• _What is needed_:
The range to repeat runs from the line with "Where should I click to: Select the responseCode" to the last line below, both ends included; give it exactly and without pictures.

• _Data records_:
►
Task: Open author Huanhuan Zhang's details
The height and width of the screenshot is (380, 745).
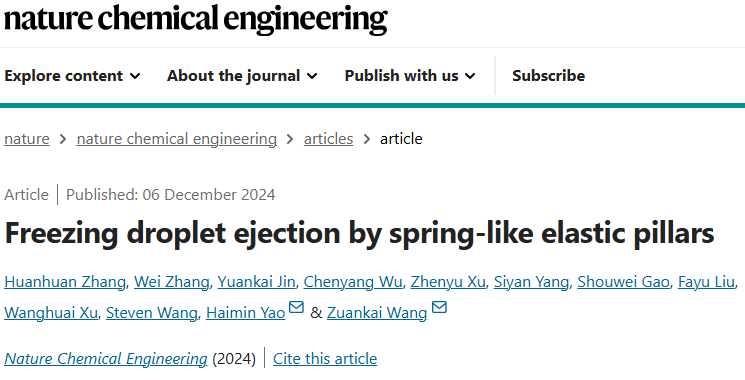Action: pyautogui.click(x=65, y=282)
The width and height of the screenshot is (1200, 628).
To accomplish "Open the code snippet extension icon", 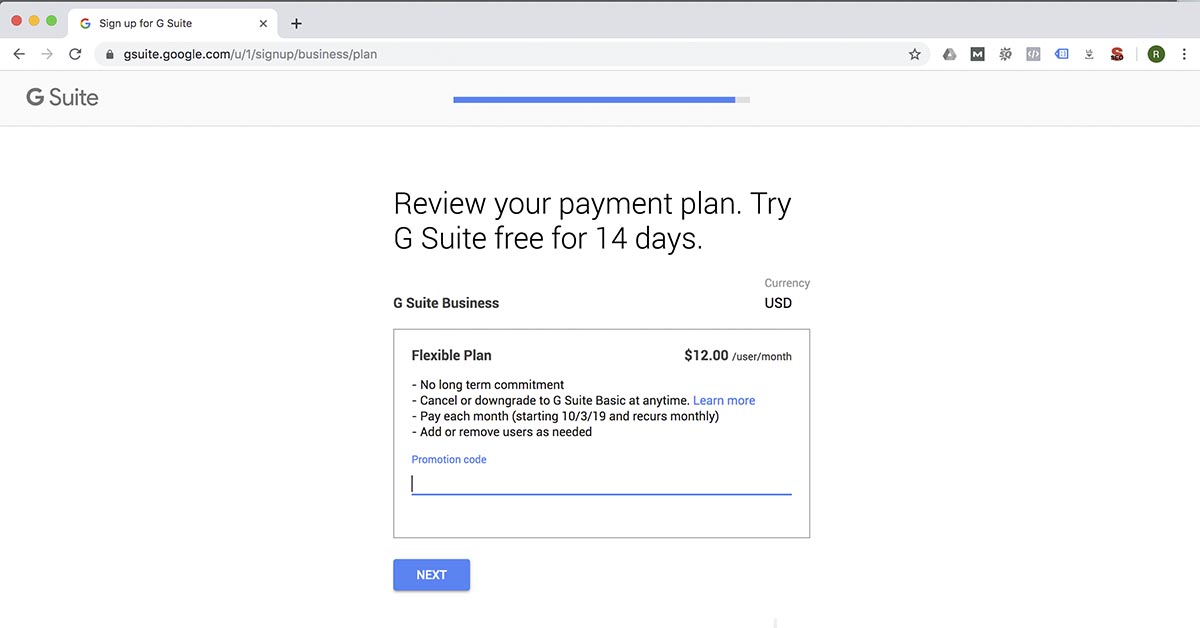I will 1033,53.
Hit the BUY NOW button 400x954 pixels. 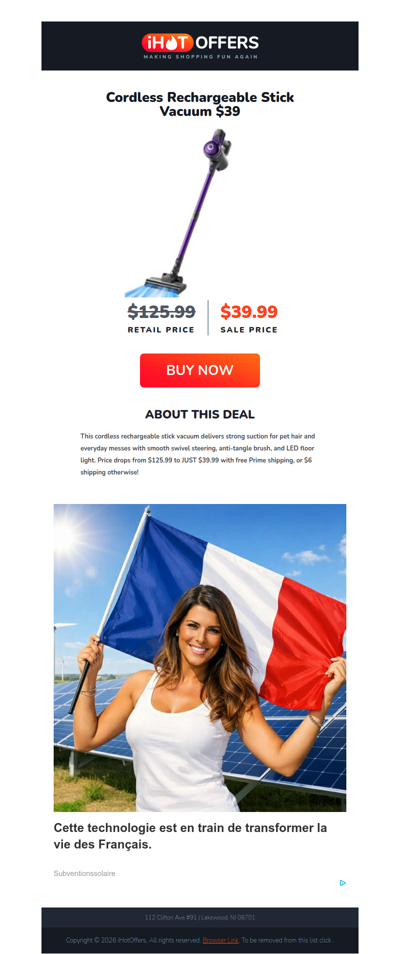tap(200, 370)
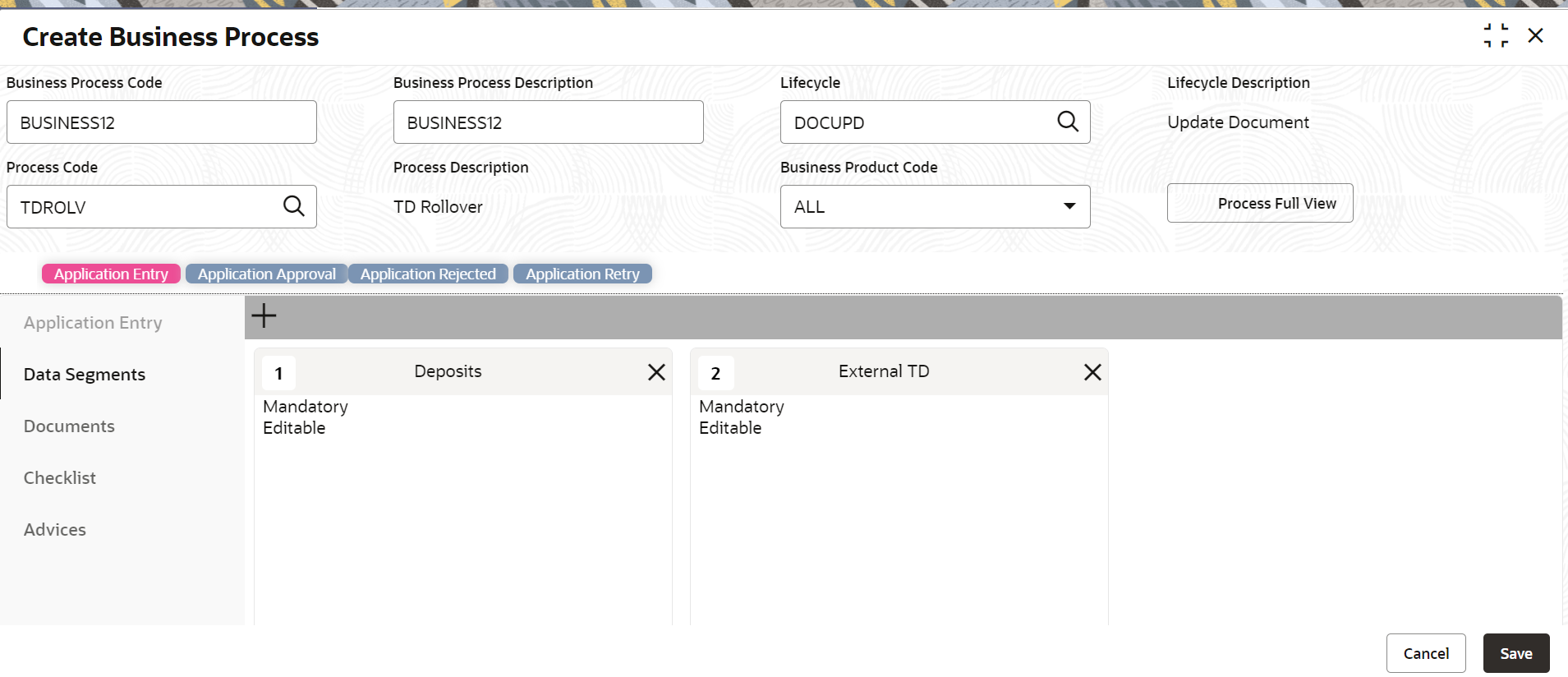Save the business process
Viewport: 1568px width, 677px height.
1515,653
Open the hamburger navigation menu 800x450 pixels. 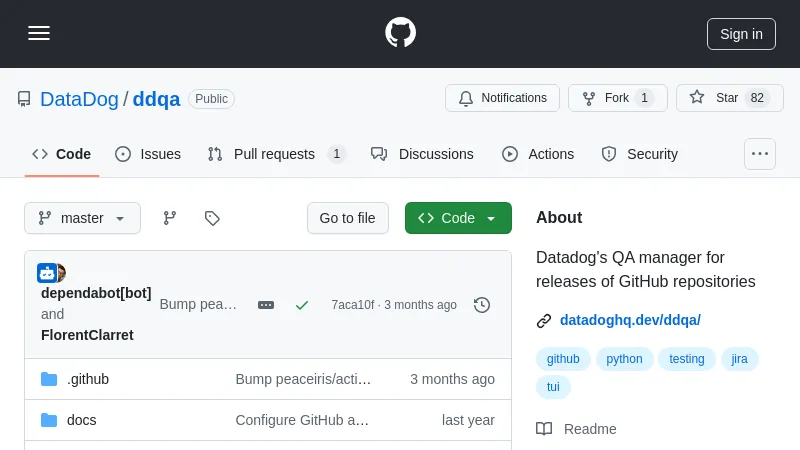pyautogui.click(x=39, y=33)
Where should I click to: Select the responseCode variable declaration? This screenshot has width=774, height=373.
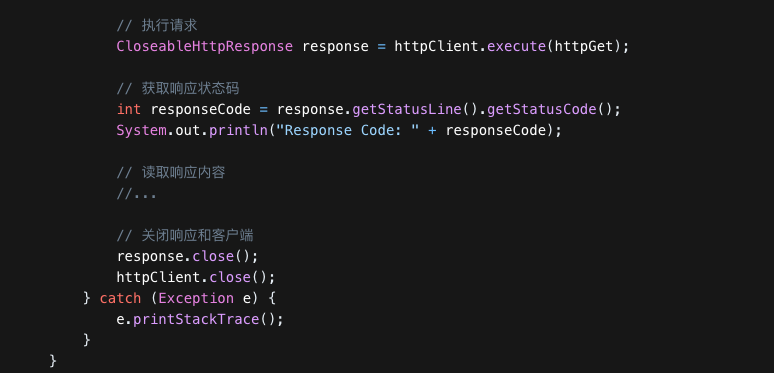(x=200, y=109)
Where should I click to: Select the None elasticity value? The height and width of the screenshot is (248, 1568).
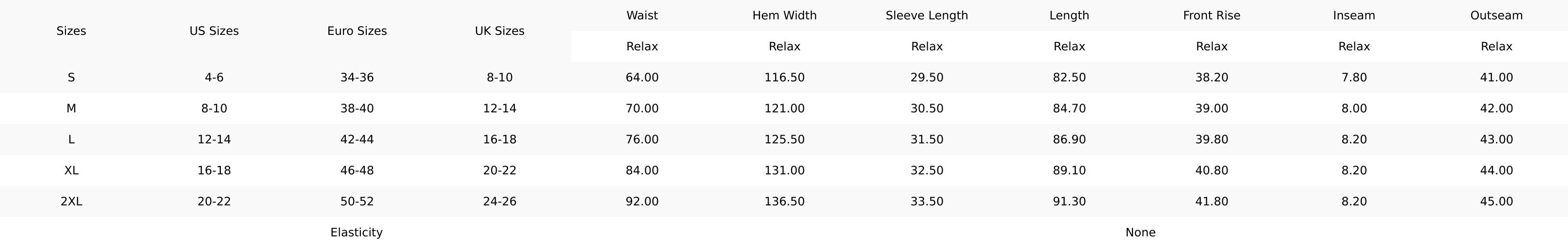tap(1140, 233)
◄
• _Response box_:
Where should I click to: Select the responseCode variable declaration? This screenshot has width=774, height=373.
(x=200, y=109)
Where should I click to: Select the None elasticity value? The height and width of the screenshot is (248, 1568).
tap(1140, 233)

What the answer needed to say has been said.